Yan Heng's works revolve around three primal subjects: life, desire and death, an heritage of the Welsh poet Dylan Thomas. Yan’s works are filled with double-edged metaphors aiming to build up a world image underpinned with hallucinatory realism. For example, the gilded empty oyster shells, the symbol of luxury; hidden within a medical scanner and under the radar is a Buddha Flesh sculpture; inside a gallery hanging with Picasso paintings, we encounter with the cheerful Snow White’s 7 dwarves which now turn into cold-hearted security checkers. Like some cinematic montages merging with AGI, these works draw together everything from medical to scientific, questioning the existing capital-driven art production: when art becomes a merchandise on an assembly-line, can it still convey the profound meaning on life and death? Or it has been transformed into painkillers with pretty package? In this exhibition, Yan continues with his signature style of blending and mixing paintings with ready-mades, through collecting, sorting and reassembling fragments of information and symbols, his images are filled with experimental visual paradoxes.

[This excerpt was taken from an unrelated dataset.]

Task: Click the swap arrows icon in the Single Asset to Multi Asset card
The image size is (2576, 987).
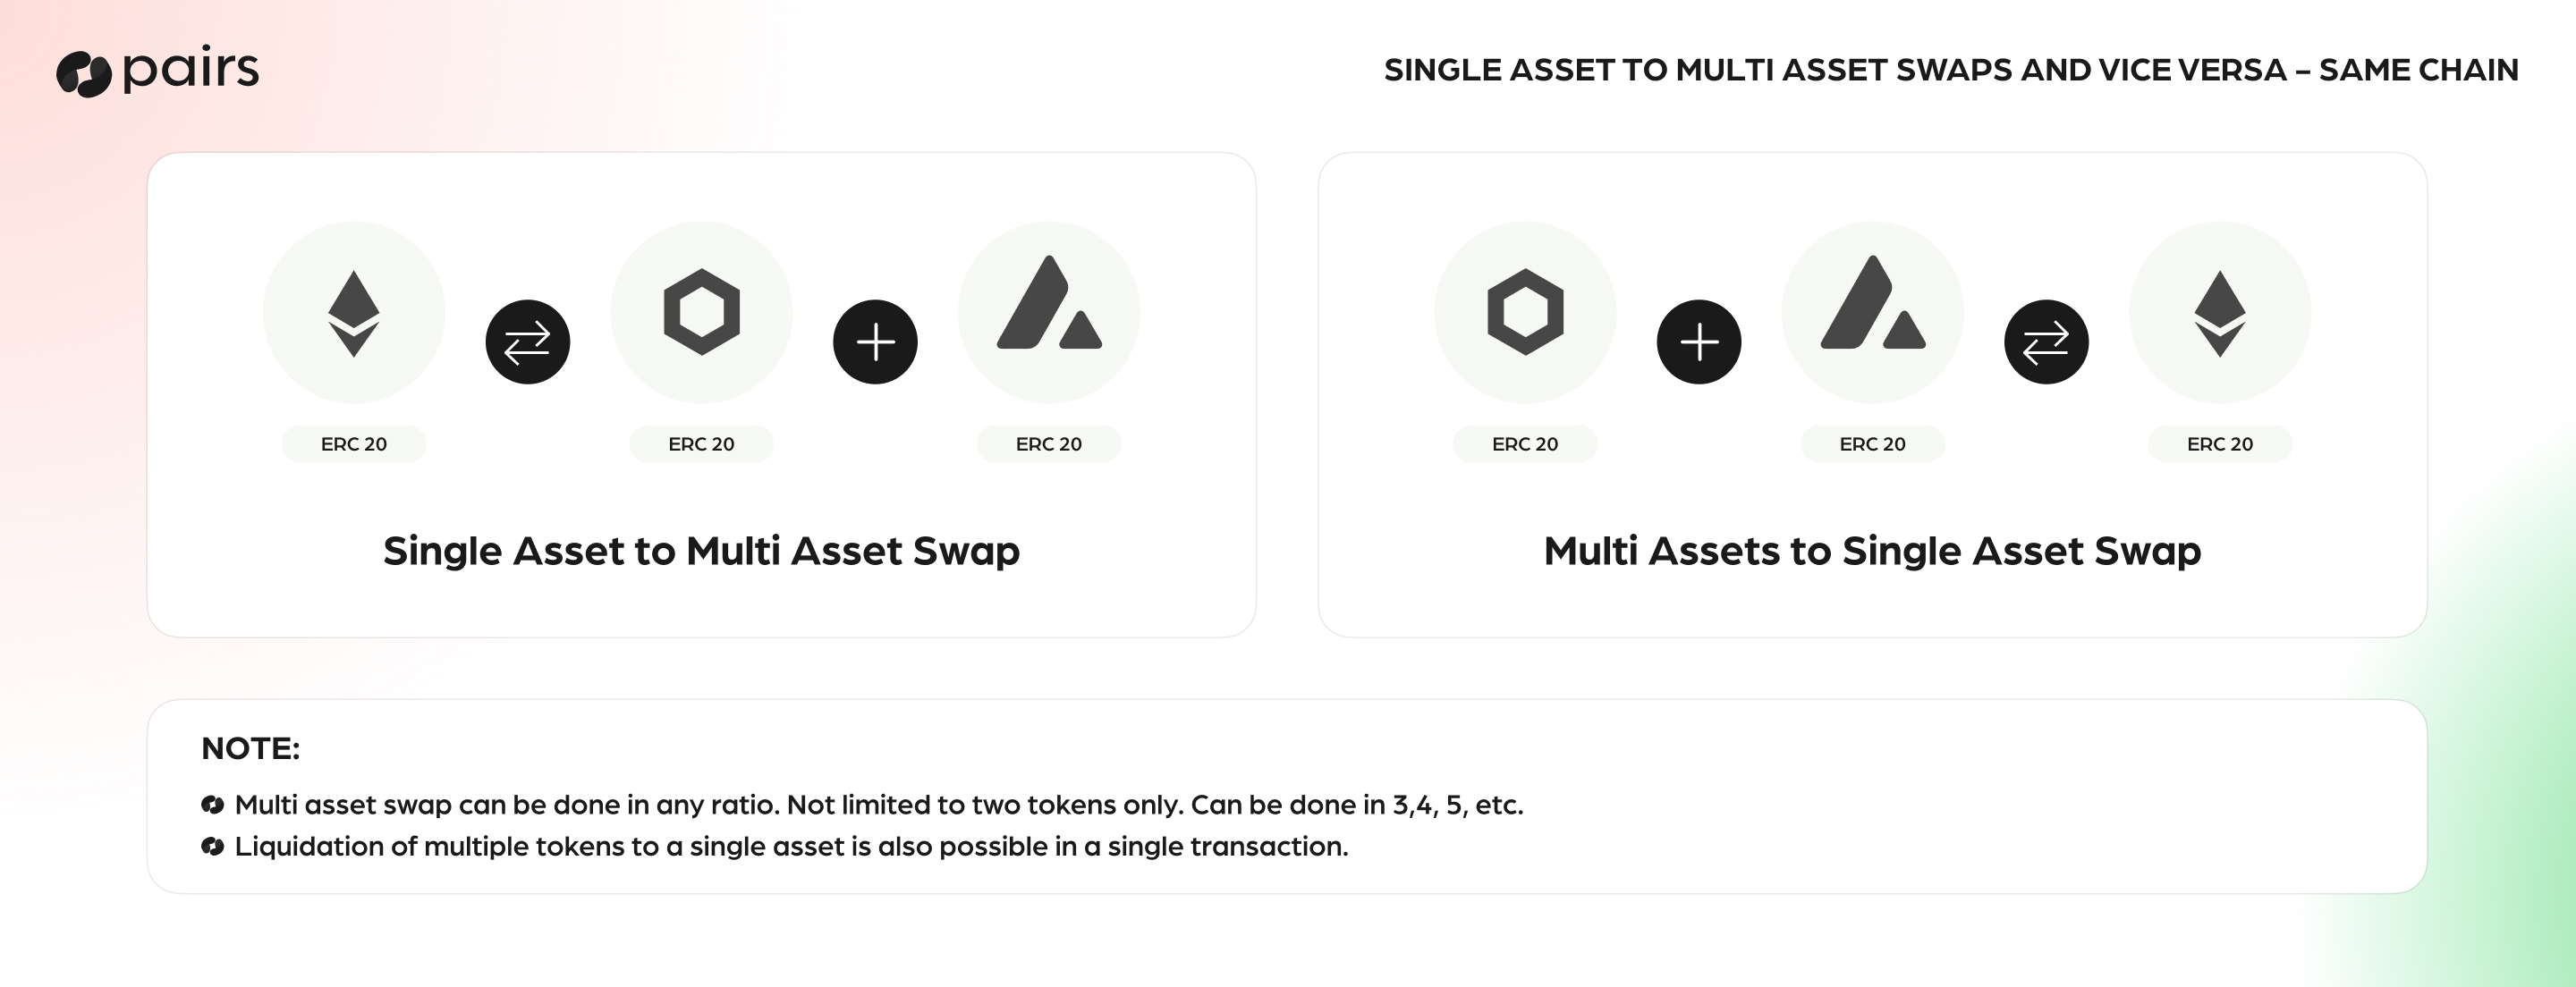Action: [528, 342]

The exhibition tackles a wide range of topics, from social upheaval to commercialization of art, from technological expansion to space exploration. InSpice,a humble pepper shaker intertextualizes the image of a smashed Rolls-Royce, reminding how spices fueled both cultural exchange and colonial plunder history. Echo takes a darker turn — a metallic chamber stuffed with skulls, books, and a washing machine, overlaid with computer motherboards and code. Is this our answer to the lost volume of masterLu Ban's Book? As we rely on technology to map the boundary between reality and illusion, are we accidentally cracking open the Pandora's box perhaps? Yan's works intentionally carry flaws — damaged beauty, deformed body. Much related to his personal experiences as a child, he strives to establish beauty in the essence of tragedy. If the body is seen as an object, an intense, imperfect and diversified body may as well be the last rebel against the technical aggression of our times.
Yan Heng's creations have always maintained Dylan Thomas’s style of ‘savage growth’. He refuses to be catalogued into any school or style. His paradoxical images ultimately point to the eternal notion of creation, annihilation and rebuilding. If we humans continue to be the slaves of our desires, are we going to be devoured by our own reflections? The exhibition does not give a specific answer, but rather some reflections through the prism of the broken mirror.